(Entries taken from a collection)

_ _ _ _ _ _ _

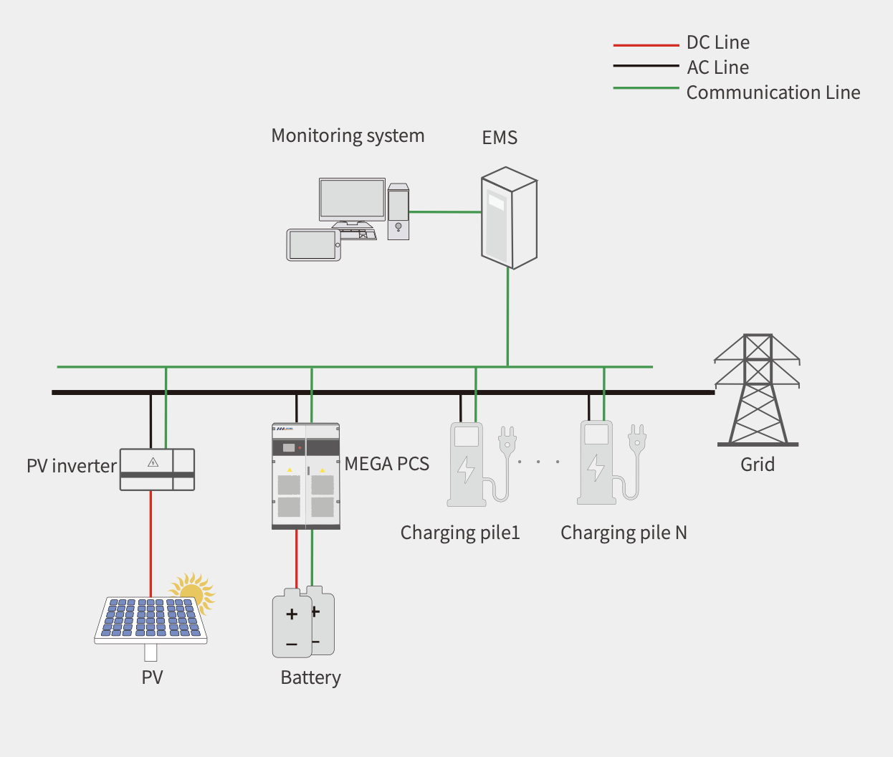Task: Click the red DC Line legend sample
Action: tap(646, 45)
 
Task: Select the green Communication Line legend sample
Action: tap(646, 88)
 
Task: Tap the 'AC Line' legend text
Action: tap(717, 67)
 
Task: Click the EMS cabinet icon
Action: tap(508, 218)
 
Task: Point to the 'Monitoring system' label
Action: tap(348, 135)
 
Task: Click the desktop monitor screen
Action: tap(352, 199)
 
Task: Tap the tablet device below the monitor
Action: tap(313, 245)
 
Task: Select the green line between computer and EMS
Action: tap(444, 211)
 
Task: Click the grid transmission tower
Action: tap(758, 391)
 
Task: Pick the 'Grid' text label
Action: tap(758, 465)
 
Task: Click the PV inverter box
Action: tap(157, 470)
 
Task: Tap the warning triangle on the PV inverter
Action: tap(153, 462)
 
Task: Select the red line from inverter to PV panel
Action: tap(151, 545)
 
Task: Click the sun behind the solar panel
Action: tap(194, 589)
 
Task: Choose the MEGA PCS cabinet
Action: tap(306, 477)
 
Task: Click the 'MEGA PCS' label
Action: tap(387, 464)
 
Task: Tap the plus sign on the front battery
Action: tap(292, 614)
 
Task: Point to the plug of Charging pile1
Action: tap(507, 439)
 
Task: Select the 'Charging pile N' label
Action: tap(624, 533)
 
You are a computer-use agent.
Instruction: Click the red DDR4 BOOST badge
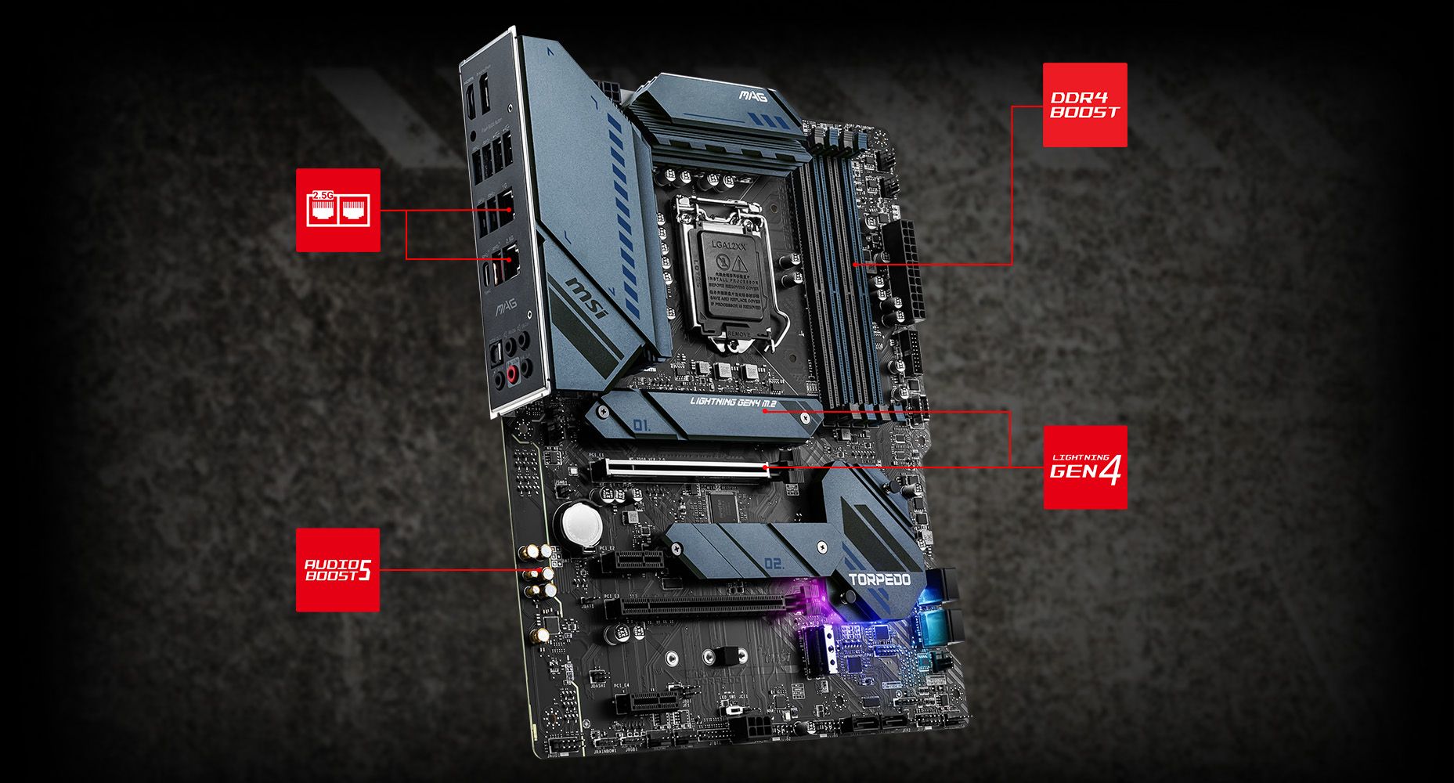click(1084, 105)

_ _ _ _ _ _ _

Given task => Starting at the first of the rows and ending at the line containing "Action: tap(151, 545)", rewrite those lines with "inverter" replaced by "converter" and everything else unchanged. Leave the pictures out of the answer.

Answer below =>
Task: Click the red DC Line legend sample
Action: tap(646, 45)
 
Task: Select the green Communication Line legend sample
Action: tap(646, 88)
 
Task: Tap the 'AC Line' legend text
Action: tap(717, 67)
 
Task: Click the EMS cabinet icon
Action: tap(508, 218)
 
Task: Point to the 'Monitoring system' label
Action: tap(348, 135)
 
Task: Click the desktop monitor screen
Action: tap(352, 199)
 
Task: Tap the tablet device below the monitor
Action: tap(313, 245)
 
Task: Select the green line between computer and EMS
Action: tap(444, 211)
 
Task: Click the grid transmission tower
Action: tap(758, 391)
 
Task: Pick the 'Grid' text label
Action: tap(758, 465)
 
Task: Click the PV converter box
Action: tap(157, 470)
 
Task: Tap the warning triangle on the PV converter
Action: tap(153, 462)
 
Task: Select the red line from converter to PV panel
Action: tap(151, 545)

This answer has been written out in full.